Material for the task:
────────────────────────────────────────

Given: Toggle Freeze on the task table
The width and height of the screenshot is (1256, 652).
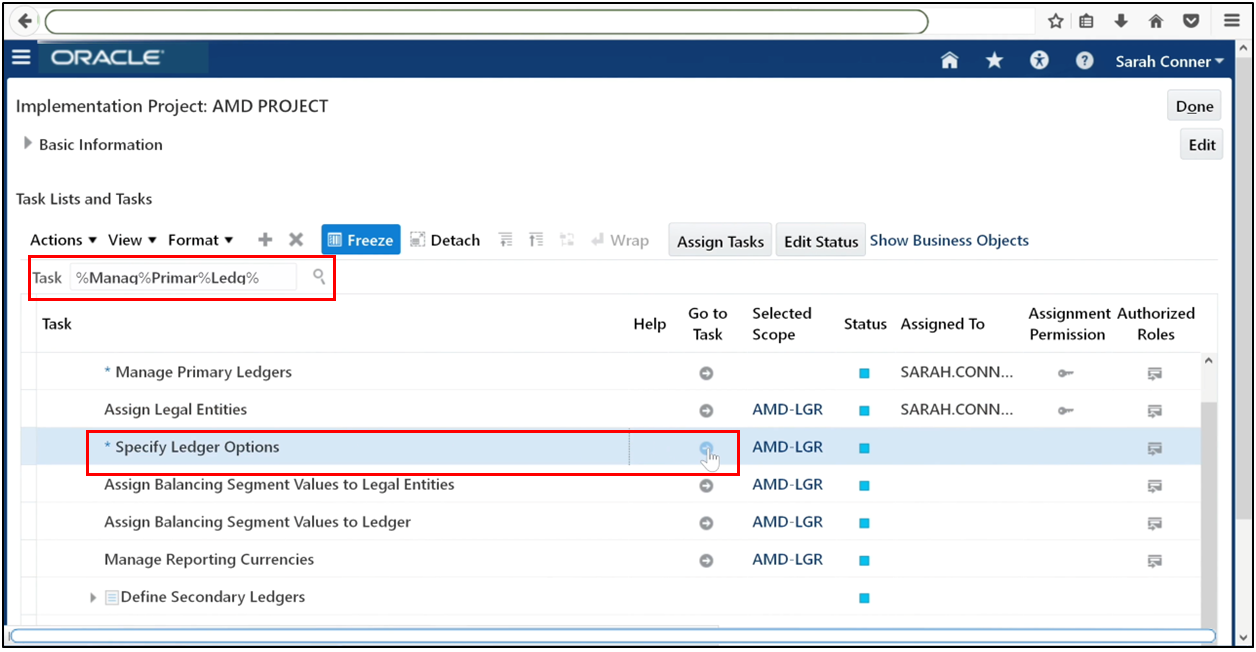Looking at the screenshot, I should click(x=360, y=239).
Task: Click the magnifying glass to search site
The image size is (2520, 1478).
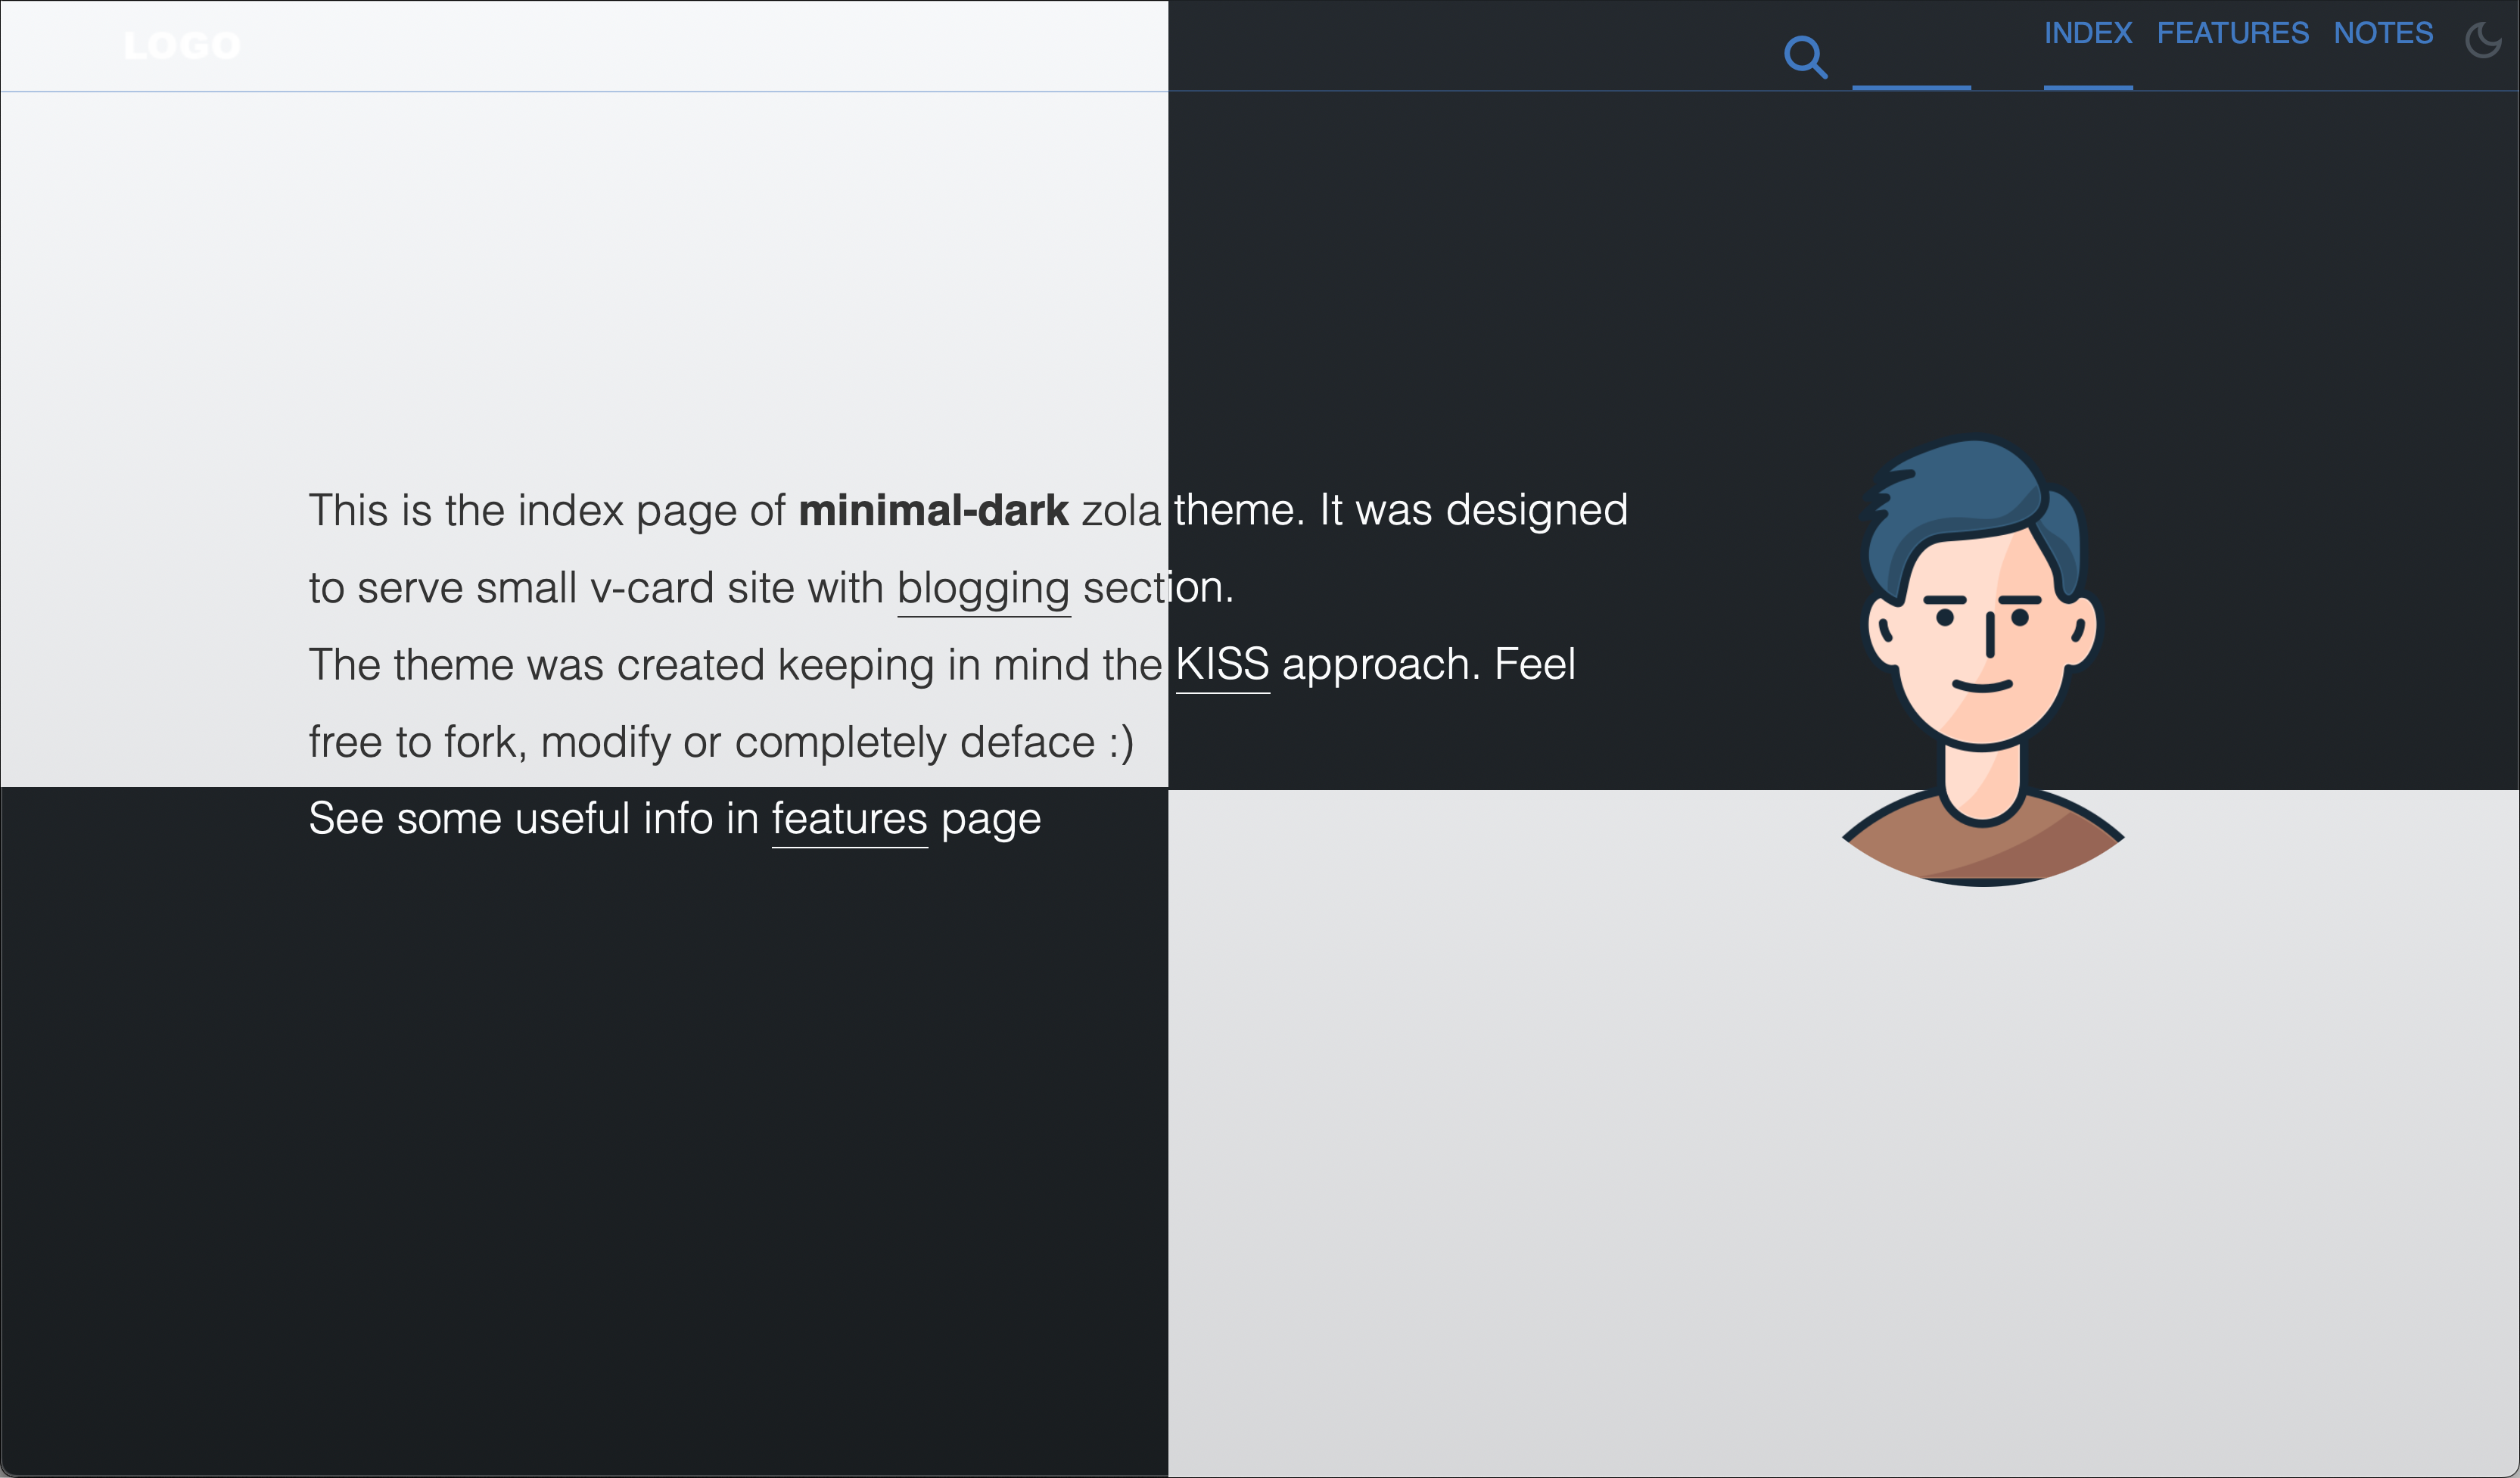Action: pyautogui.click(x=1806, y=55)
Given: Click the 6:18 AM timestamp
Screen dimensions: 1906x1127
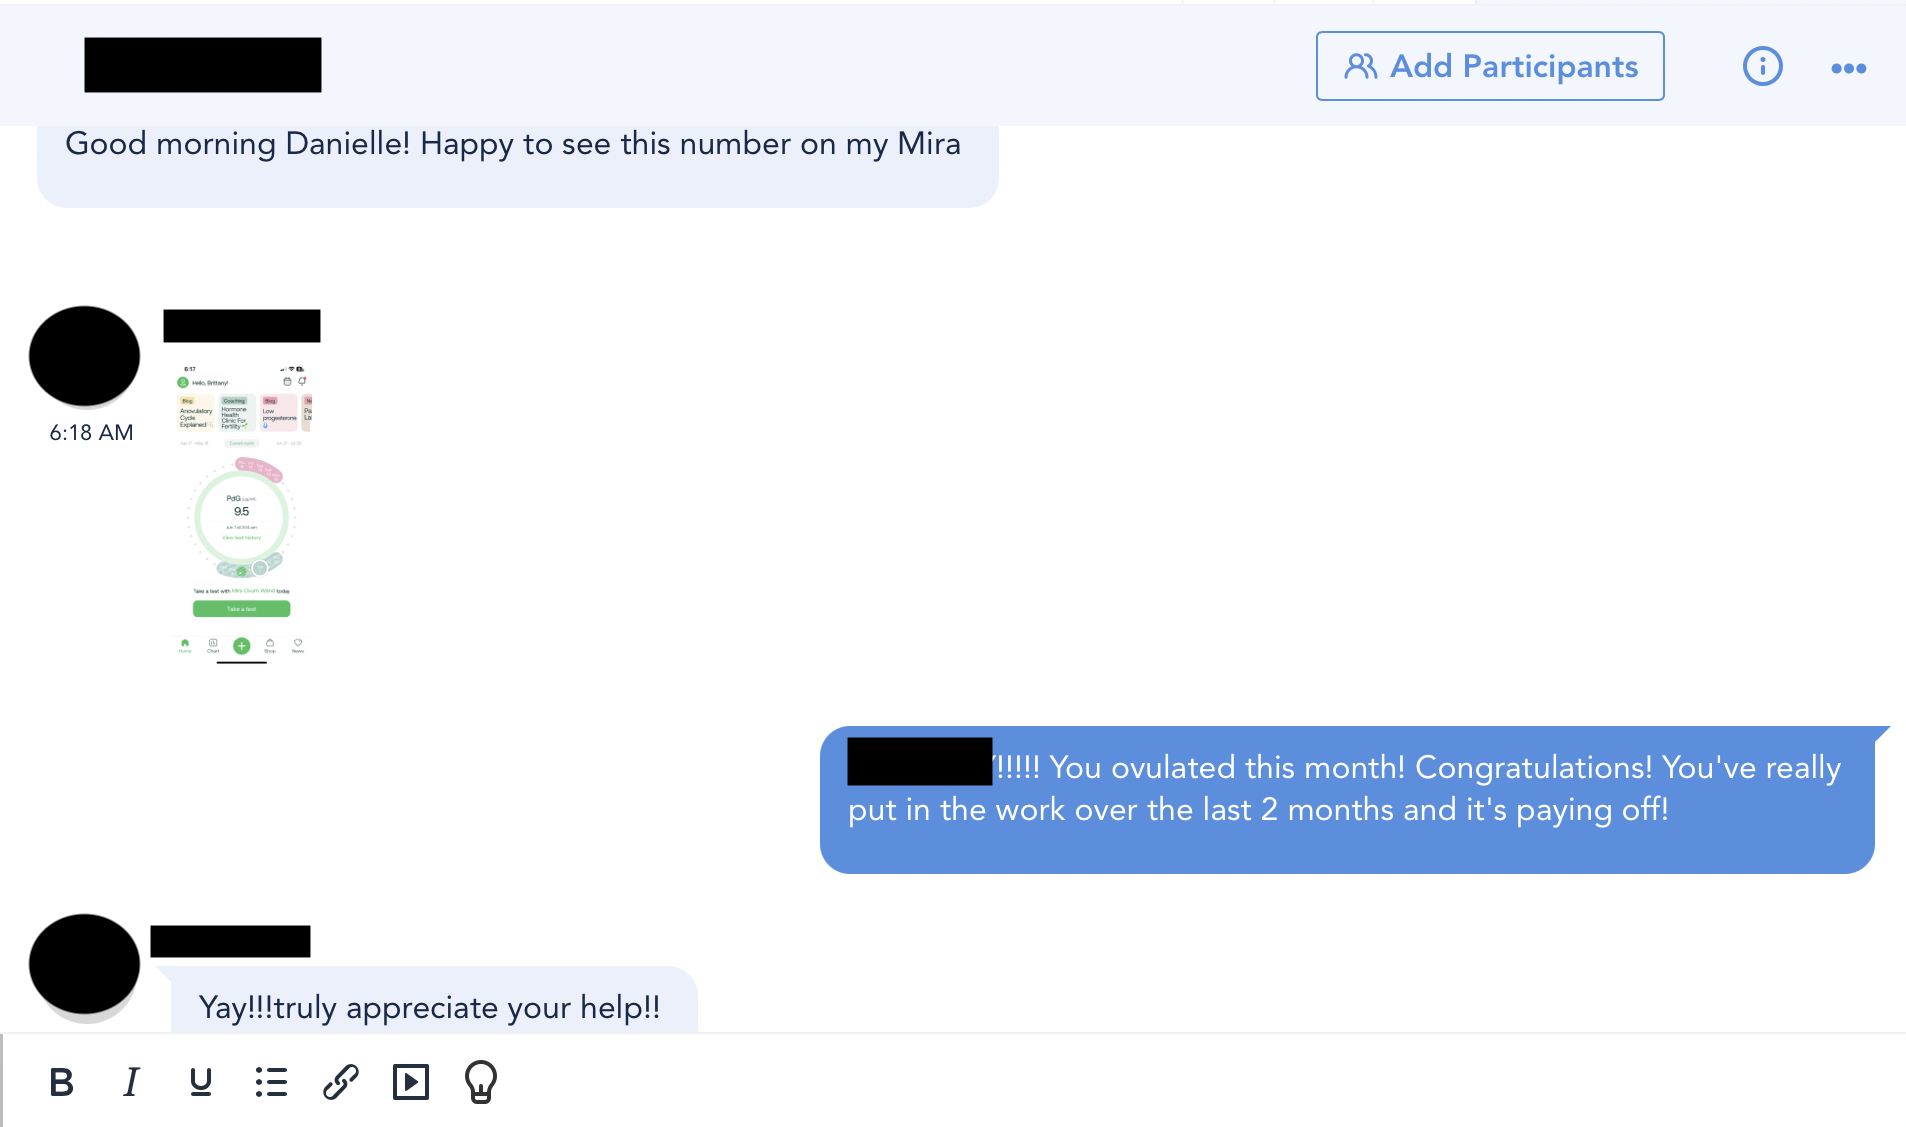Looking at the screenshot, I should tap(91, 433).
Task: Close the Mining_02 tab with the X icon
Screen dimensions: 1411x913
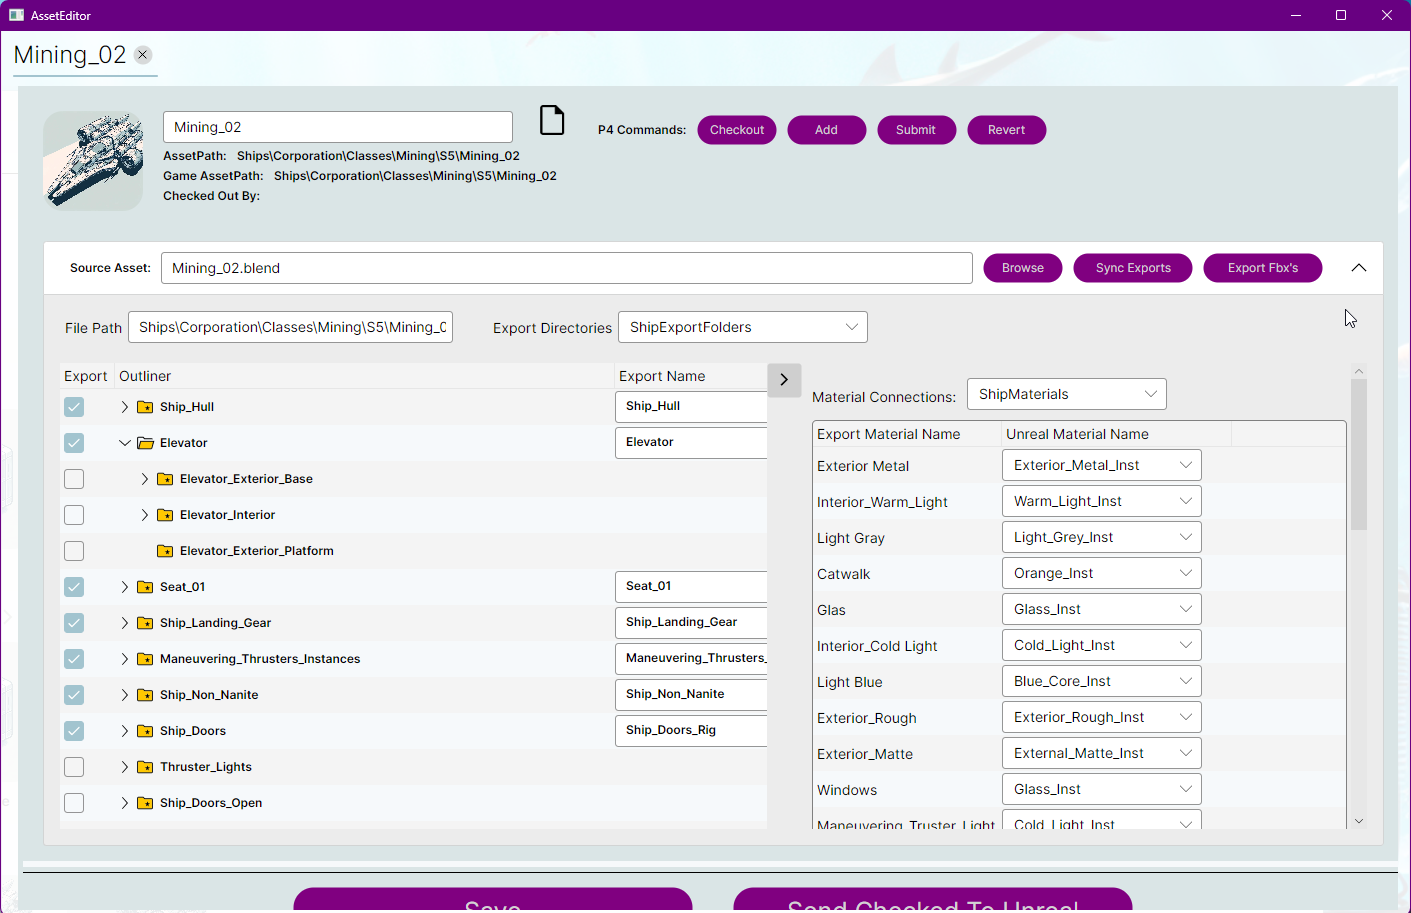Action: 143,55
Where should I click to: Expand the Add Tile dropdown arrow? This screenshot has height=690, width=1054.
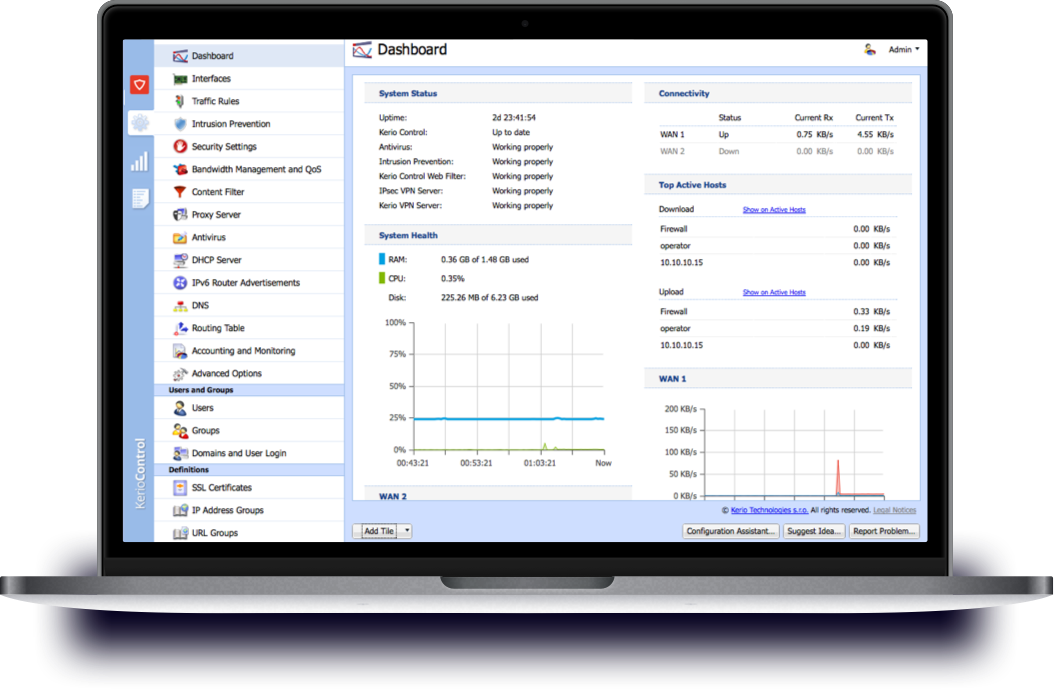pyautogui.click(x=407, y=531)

────────────────────────────────────────

Exercise prompt: Can you output, as a Markdown table with the columns Row and Text, every line of the records from the line with "Task: Close the Mining_02 tab with the X icon" up to and including the last line of the records, numbering the rows and skipping blank lines? Leave the pictures out of the table.

Task result:
| Row | Text |
|---|---|
| 1 | Task: Close the Mining_02 tab with the X icon |
| 2 | Screen dimensions: 1411x913 |
| 3 | Action: 143,55 |
| 4 | Where should I click to: Expand the Add Tile dropdown arrow? This screenshot has height=690, width=1054. |
| 5 | pyautogui.click(x=407, y=531) |